The term Modern Data Analysis is often used to describe a new and better way of analyzing data that only became possible with the release of Excel 2019.
Excel 2019 and Excel 365 users can now harness a powerful technology technology called OLAP (OnLine Analytical Processing). OLAP is sometimes also referred to as Business Intelligence but you’ll find out a lot more about how this can be used in the article below.
Most Excel users will be able to broadly understand the article but to actually use modern data analysis you do need a lot of background knowledge. You may prefer to begin with my Excel Power Pivot 2-minute overview article first. That puts the whole subject of OLAP into context.
This article is an unedited lesson from one of the 68 short focused lessons in my Excel Expert Skills book/e-book.
Leave me a comment if you find the article useful.
Modern data analysis supports Big Data
One of the compelling reasons to move to modern data analysis is the increasing requirement to work with Big Data.
Excel worksheets theoretically support a little over a million rows of data (in reality the useful limit is far lower).
Power Pivot tables can contain up to approximately two thousand million rows, meaning that there is no imaginable data requirement that cannot be supported.
Modern data analysis is fast
Even when working with data tables containing many millions of rows most analysis actions will complete almost instantly.
Power Pivot uses Microsoft’s xVelocity in-memory analysis engine. This engine can scan billions of data rows per second and can produce reports in a tiny fraction of the time that would be needed by Excel.
Modern data analysis performs most of the work outside Excel
Notice that, in modern data analysis, only Step 5 involves using Excel.
All of the actions that are used to create the data model are performed by the Get & Transform and Power Pivot applications.
Lesson 12-8: Understand modern data analysis
You now have an in-depth understanding of Get & Transform. You also have a limited understanding of relational database theory and Power Pivot. With this foundation knowledge you should now be able to understand how these tools and technologies work together to provide a new paradigm for data analysis using Excel that is often described as: Modern Data Analysis.

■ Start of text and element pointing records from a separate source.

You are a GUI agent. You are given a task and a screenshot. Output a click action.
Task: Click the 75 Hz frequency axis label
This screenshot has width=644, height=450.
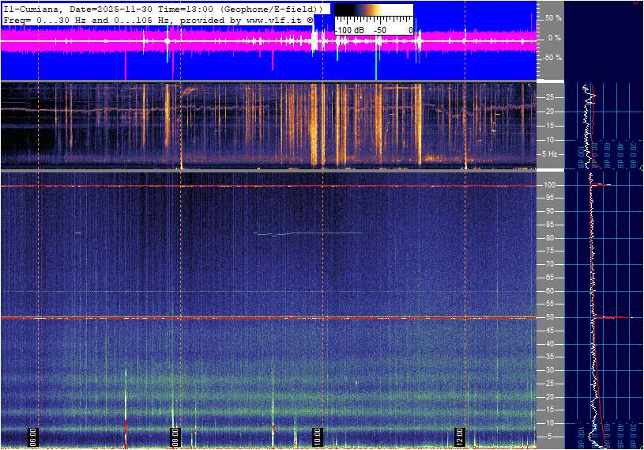click(549, 251)
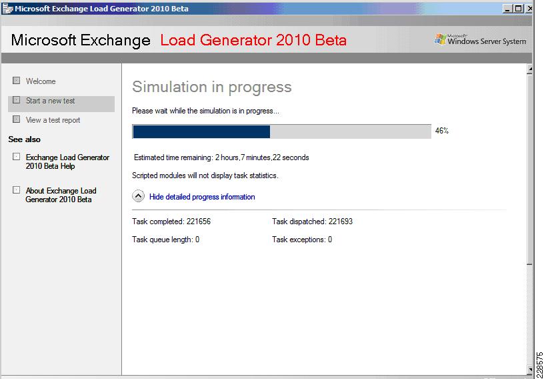The width and height of the screenshot is (544, 379).
Task: Collapse details using the round chevron icon
Action: tap(138, 197)

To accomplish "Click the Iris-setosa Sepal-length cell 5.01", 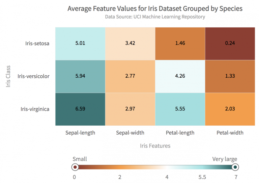I will (80, 43).
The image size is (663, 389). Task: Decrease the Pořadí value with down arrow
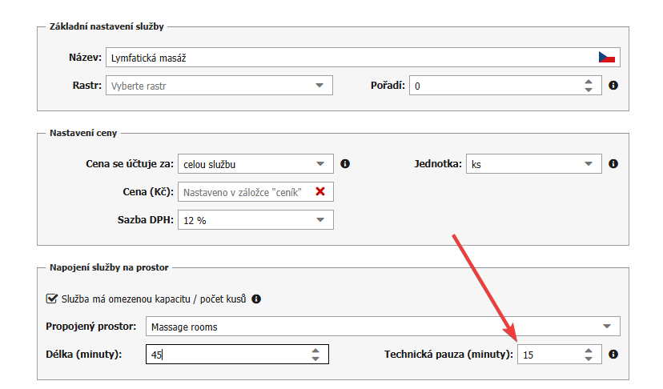point(589,90)
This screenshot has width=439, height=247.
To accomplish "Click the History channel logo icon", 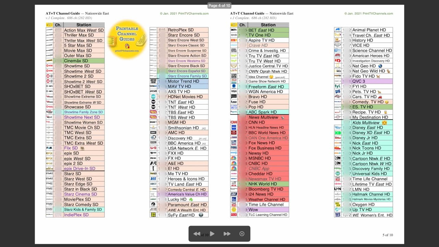I will click(337, 40).
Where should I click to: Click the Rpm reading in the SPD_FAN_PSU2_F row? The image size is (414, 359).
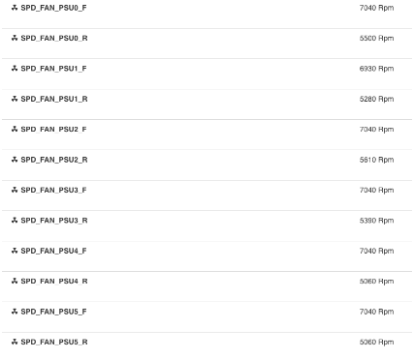click(x=376, y=129)
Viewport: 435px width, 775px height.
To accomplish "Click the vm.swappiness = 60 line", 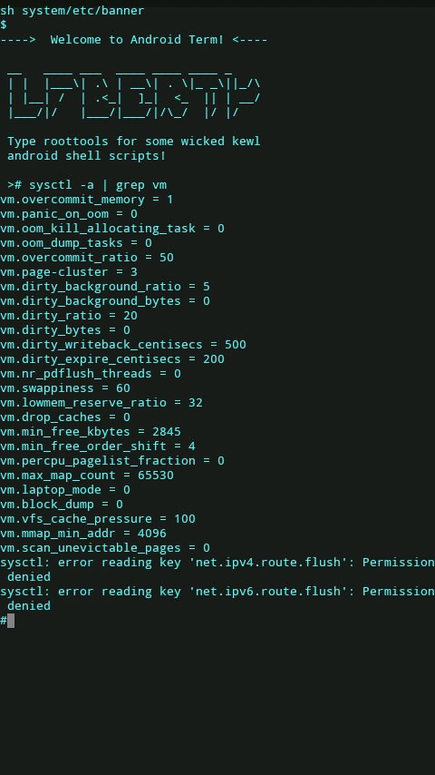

What does modern data analysis mean?
When the Get & Transform and Power Pivot tools were added to Excel (in the Excel 2019 perpetual licence version and the January 2019 Excel 365 semi-annual update) they enabled a new paradigm for data analysis.
The term: Modern Data Analysis is often used to describe the use of these new tools in their intended fashion. The term: Classic Data Analysis has been used to describe the “old way” of doing things.
The five steps in the modern data analysis workflow
Most data analysis tasks require five clearly defined steps: Get, Transform, Relate, Aggregate (summarize) and Visualize.
- Get the data. This means importing data (that may be located in a database, Excel worksheet, CSV file or other source).
- Transform the data. This might include removing unwanted columns, converting text fields to dates, rounding numeric values, filtering, sorting, renaming columns, adding calculated columns and other similar tasks.
- Relate the data. If data resides in several different tables, there needs to be a method to either define the relationships between them or to consolidate the data into a single table.
- Aggregate (summarize) the data. Values usually need to be aggregated (for example by creating grouped totals or averages) into a digestible form.
- Visualize the data. This may involve adding charts, pivot charts, conditional formatting, sparklines and other visualizations.
How data analysis was done in the past (classic data analysis)
- Get the data. This was traditionally done by importing data into a collection of Excel tables or ranges.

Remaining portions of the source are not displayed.